--- Entries shown ---

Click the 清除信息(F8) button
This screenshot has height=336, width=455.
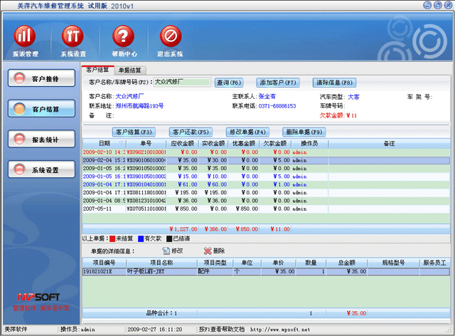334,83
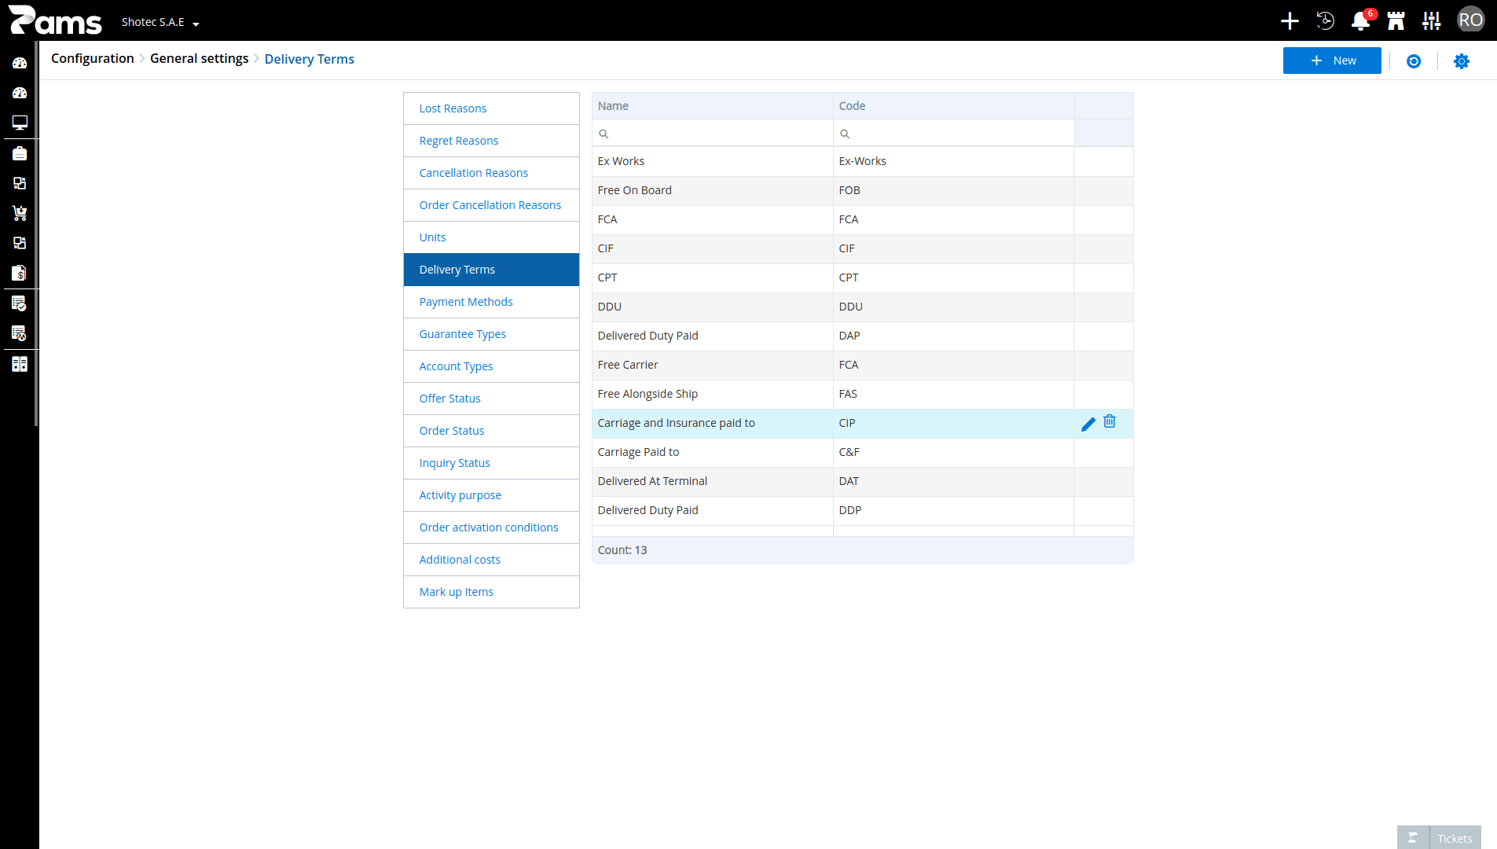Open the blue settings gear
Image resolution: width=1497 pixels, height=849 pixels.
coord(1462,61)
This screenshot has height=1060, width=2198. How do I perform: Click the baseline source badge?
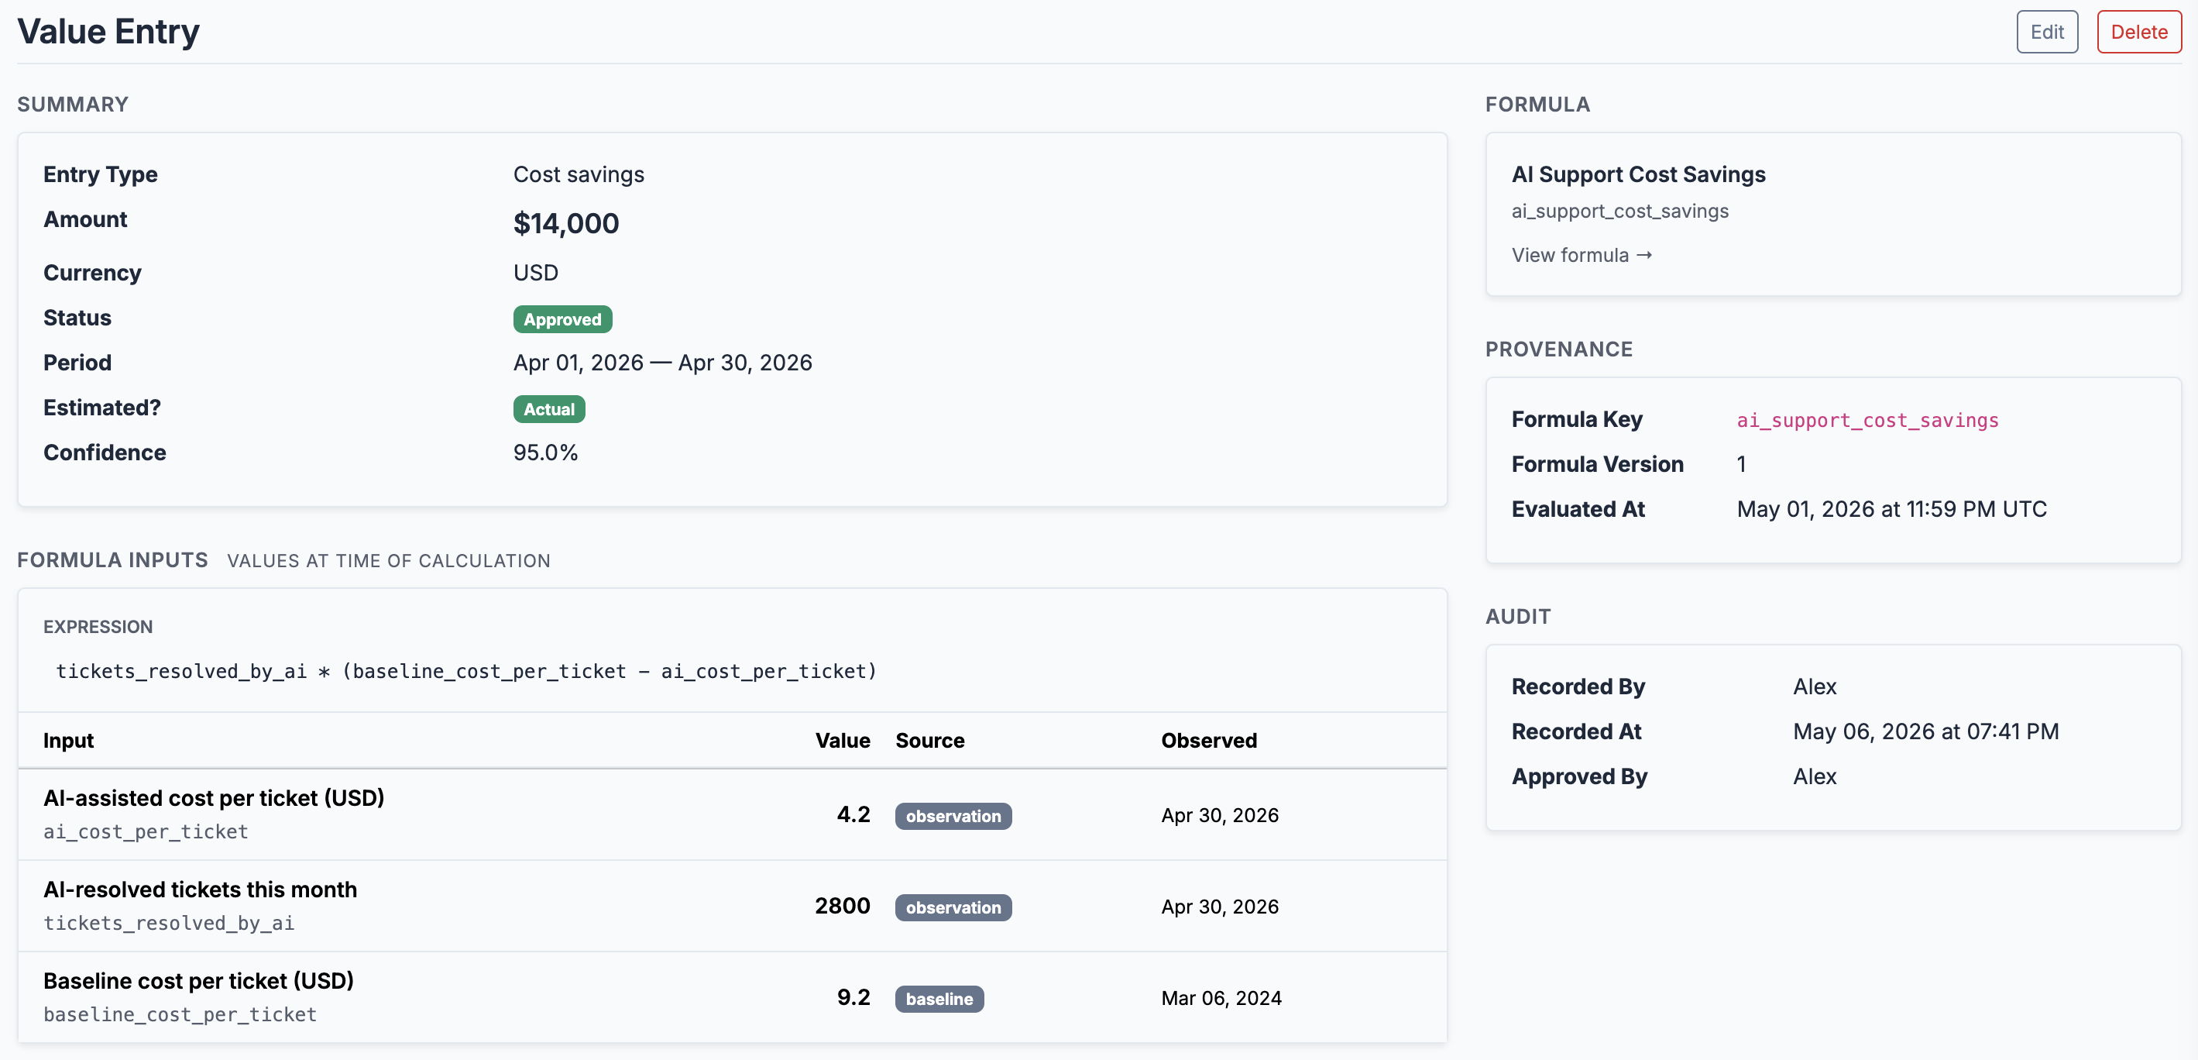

---

Please give the records above as a numbered list with no blank lines, and leave the pictures out.

1. Click the 清除信息(F8) button
2. This screenshot has height=336, width=455.
3. 334,83
4. Open the blue settings gear
5. Image resolution: width=1497 pixels, height=849 pixels.
6. coord(1462,61)
7. This screenshot has height=1060, width=2198. How do I perform: Click the baseline source badge?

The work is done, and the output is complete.